Va detto che non tutte le Regioni hanno poi reagito con lo stesso successo.
«Senza dubbio il Veneto è stato un esempio per l’italia ma ciò è stato possibile perché negli anni, con fatica, è stato salvaguardato il modello capillare della medicina territoriale e dei servizi di assistenza domiciliare. Ricordo bene le tante battaglie fatte in consiglio regionale, quando invece si guardava con ammirazione al modello ospedale-centrico della Lombardia e si immaginava di marginalizzare i medici di base per puntare su cliniche di eccellenza. Non tutte quelle lotte sono andate a buon fine, penso alla mancata riforma delle Ipab che temo sia tra le cause di ciò che accaduto nelle case di riposo».
Secondo lei questo modello di gestione è stato un «anticipo» dell’autonomia, come ha detto Bertolissi e rivendica lo stesso Zaia?
«Credo proprio di sì, l’emergenza coronavirus è stata un esame e il Veneto, complessivamente, l’ha superato. Se ne ricava che l’autonomia va guadagnata sul campo, non può essere una vuota rivendicazione di forma. L’autonomia, se data e mal gestita, è un danno e lo vediamo già oggi con alcuni statuti speciali. L’autonomia non può essere per tutti, mi pare evidente quando ci sono regioni che tremano all’idea che possa arrivare un treno da Nord, perché sanno di essere impreparate nell’affrontare l’epidemia. L’autonomia deve coniugare qualità, efficienza, responsabilità. Il Veneto è pronto».
Nell’avvio della «Fase 2» la collaborazione tra Stato e Regioni si è rivelata fondamentale.
«Assolutamente, davvero una “leale collaborazione” per cui lo Stato ha deciso di fidarsi delle Regioni lasciando loro l’ultima parola sulle riaperture ma, riservandosi di controllare l’andamento dei contagi ed intervenire nel caso in cui si rendesse necessario per ritardi, timidezze, errori. Alla fine, è lo Stato a fare sintesi dei tanti, forti interessi in gioco».
Eppure proprio lo Stato è sul banco degli imputati, accusato d’essere inefficiente.
«Come dicevo, è una narrazione in voga, anche perché alimentata ad arte, ma non veritiera. I ritardi nell’erogazione della cassa integrazione, per dire, sono figli delle burocrazie regionali, veri e propri imbuti, venti meccanismi diversi in cui Stato e Inps hanno dovuto mettere ordine. Tutte le misure per affrontare la grave crisi che ci attanaglia e rilanciare l’economia sono state varate dallo Stato. Giustissimo, per carità, ma perché non si dice? La Regione che iniziative ha messo in campo per aiutare lavoratori e imprese? E ancora, gli investimenti in sanità: li fanno le Regioni, certo, ma i soldi li mette lo Stato e anche questo si tace.

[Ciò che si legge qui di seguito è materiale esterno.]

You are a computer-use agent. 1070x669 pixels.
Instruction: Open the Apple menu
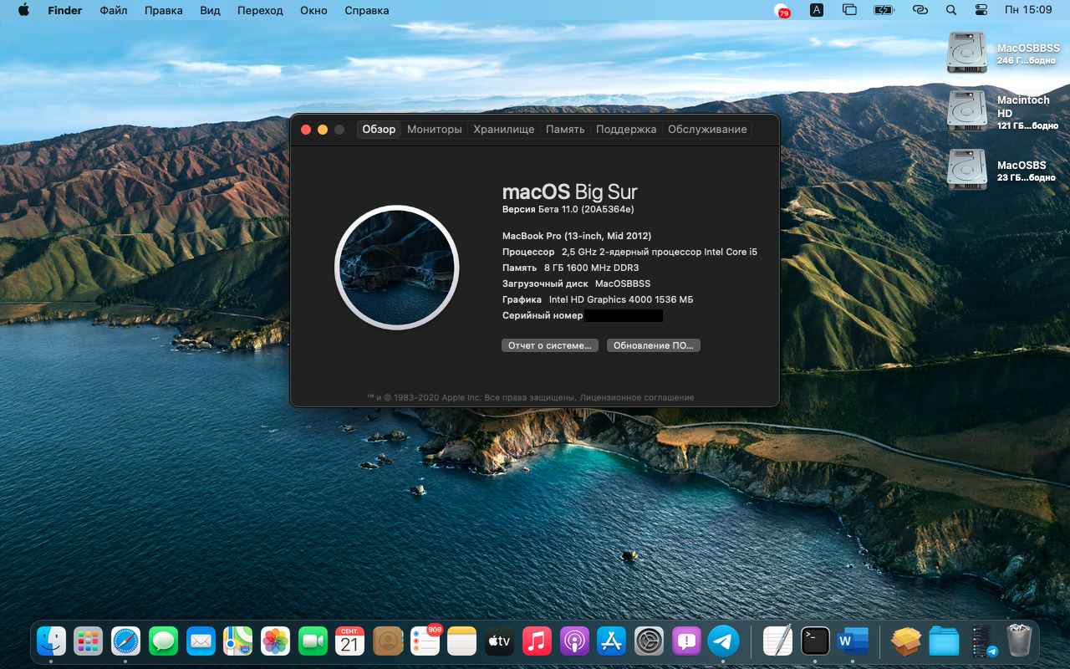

Non parliamo di spiccioli: 8 miliardi e 845 milioni negli ultimi 5 mesi, più di quanto sia stato stanziato dal 2015 al 2019. E poi 5 mila medici e 12 mila infermieri assunti, la riorganizzazione dei Pronto Soccorso, l’aumento delle terapie intensive da 3.500 a 11.000, più 115%. Ecco, io credo che “leale collaborazione” sia anche riconoscere i meriti degli altri».